A Transformer-based natural language processing toolkit for (modern) Greek. The toolkit has state-of-the art performance in Greek and supports named entity recognition, part-of-speech tagging, morphological tagging, as well as dependency parsing. For more information, please consult the following theses:

C. Dikonimaki, "A Transformer-based natural language processing toolkit for Greek -- Part of speech tagging and dependency parsing", BSc thesis, Department of Informatics, Athens University of Economics and Business, 2021. http://nlp.cs.aueb.gr/theses/dikonimaki_bsc_thesis.pdf

N. Smyrnioudis, "A Transformer-based natural language processing toolkit for Greek -- Named entity recognition and multi-task learning", BSc thesis, Department of Informatics, Athens University of Economics and Business, 2021. http://nlp.cs.aueb.gr/theses/smyrnioudis_bsc_thesis.pdf

Installation

You can install the toolkit by executing the following in the command line:

pip install gr-nlp-toolkit

Usage

To use the toolkit first initialize a Pipeline specifying which processors you need. Each processor annotates the text with a specific task's annotations.

  • To obtain Part-of-Speech and Morphological Tagging annotations add the pos processor
  • To obtain Named Entity Recognition annotations add the ner processor
  • To obtain Dependency Parsing annotations add the dp processor
from gr_nlp_toolkit import Pipeline
nlp = Pipeline("pos,ner,dp") # Use ner,pos,dp processors
# nlp = Pipeline("ner,dp") # Use only ner and dp processors

The first time you use a processor, the data files of that processor are cached in the .cache folder of your home directory, so that you will not have to download them again. Each processor is about 500 MB in size, so the maximum download size can be up to 1.5 GB.

Generating the annotations

After creating the pipeline you can annotate a text by calling the pipeline's __call__ method.

doc = nlp('Η Ιταλία κέρδισε την Αγγλία στον τελικό του Euro 2020')

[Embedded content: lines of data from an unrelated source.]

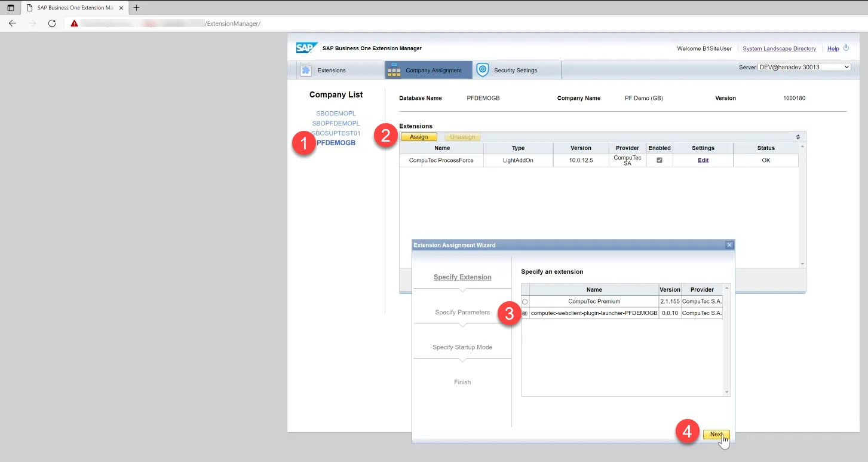This screenshot has width=868, height=462.
Task: Go back with the browser back arrow
Action: point(12,23)
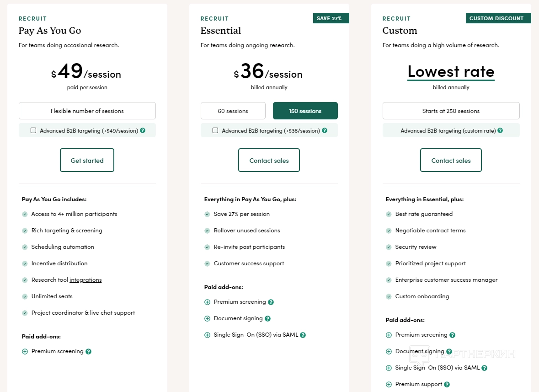Click Contact sales in Essential plan
Screen dimensions: 539x392
pos(269,160)
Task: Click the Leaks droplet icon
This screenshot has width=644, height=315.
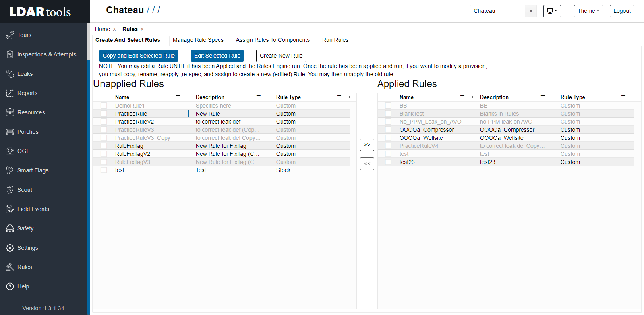Action: [x=10, y=74]
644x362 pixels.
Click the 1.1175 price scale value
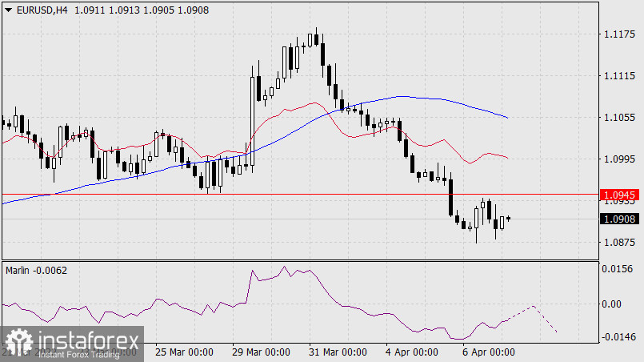pyautogui.click(x=620, y=34)
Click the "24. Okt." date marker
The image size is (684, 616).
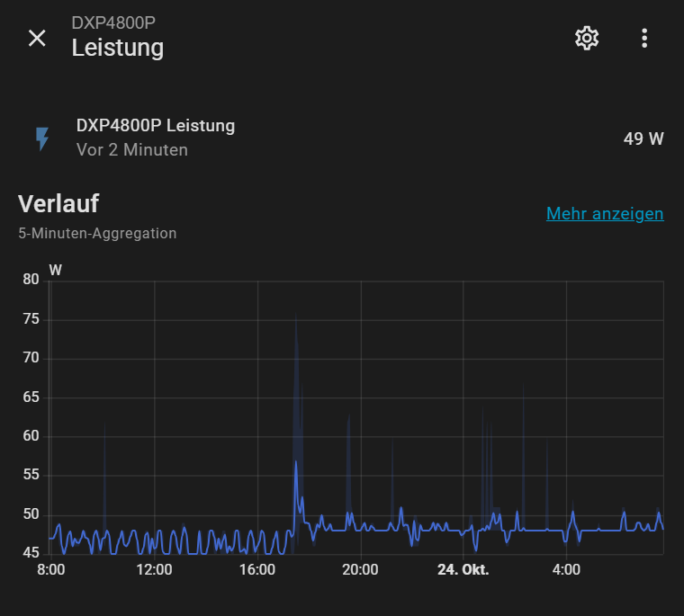pyautogui.click(x=463, y=569)
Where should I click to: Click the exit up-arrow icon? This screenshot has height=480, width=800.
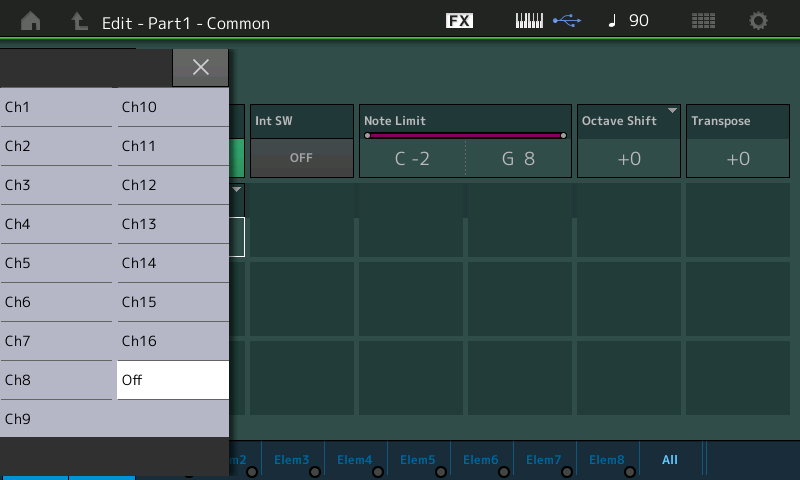click(78, 21)
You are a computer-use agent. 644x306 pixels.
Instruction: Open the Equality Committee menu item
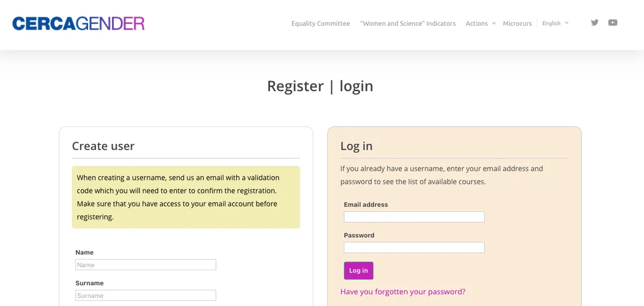coord(320,23)
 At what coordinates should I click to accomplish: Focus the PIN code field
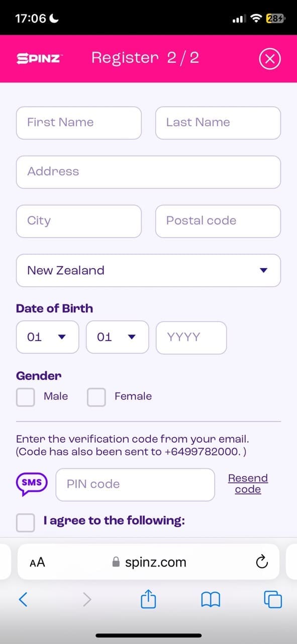(135, 485)
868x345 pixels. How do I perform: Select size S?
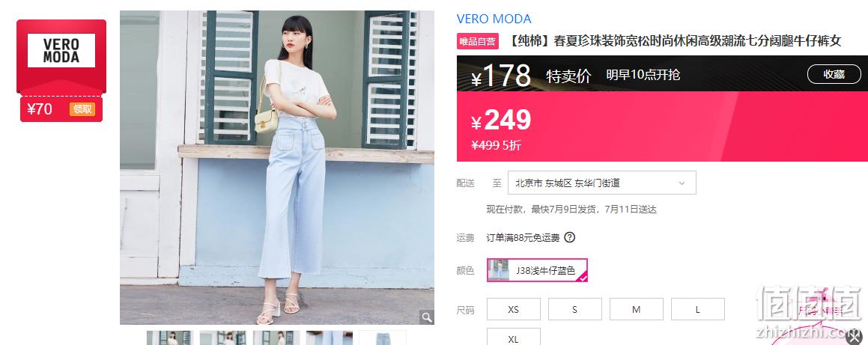[x=575, y=309]
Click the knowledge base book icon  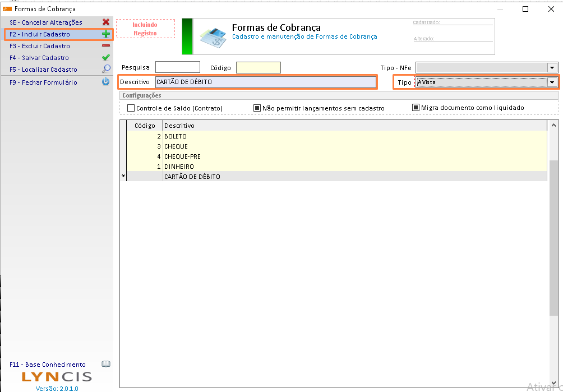point(105,365)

A Document object is then created and is annotated. The original text is tokenized and split to tokens

Accessing the annotations

The following code explains how you can access the annotations generated by the toolkit.

for token in doc.tokens:
  print(token.text) # the text of the token
  
  print(token.ner) # the named entity label in IOBES encoding : str
  
  print(token.upos) # the UPOS tag of the token
  print(token.feats) # the morphological features for the token
  
  print(token.head) # the head of the token
  print(token.deprel) # the dependency relation between the current token and its head

token.ner is set by the ner processor, token.upos and token.feats are set by the pos processor and token.head and token.deprel are set by the dp processor.

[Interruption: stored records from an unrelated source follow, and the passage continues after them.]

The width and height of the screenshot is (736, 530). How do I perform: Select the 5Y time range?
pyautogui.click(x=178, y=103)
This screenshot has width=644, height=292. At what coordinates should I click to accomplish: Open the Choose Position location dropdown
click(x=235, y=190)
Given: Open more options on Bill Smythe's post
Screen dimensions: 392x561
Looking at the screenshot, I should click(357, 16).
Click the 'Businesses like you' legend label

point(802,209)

A small detail is that to get the Token object that is the head of another token you need to access doc.tokens[head-1]. The reason for this is that the enumeration of the tokens starts from 1 and when the field token.head is set to 0, that means the token is the root of the word.

Alternative download methods for the toolkit models

Currently the models are served in a Google Drive folder. In case they become unavailable from that source, the models can be found via archive.org at the following links:

The toolkit currently cannot download the models from these sources, but if you have downloaded the toolkit models via an alternative source you can place the files with their names in the .cache/gr_nlp_toolkit/ directory of your home folder (~/.cache/gr_nlp_toolkit in Linux systems). Be sure to name the Dependency Parsing model file as toolkit-dp, the Named Entity Recognition model file as toolkit-ner and the Part-of-Speech and morphological tagging model file as toolkit-pos. This way, the toolkit will not download any models from the Internet and will use the local ones instead.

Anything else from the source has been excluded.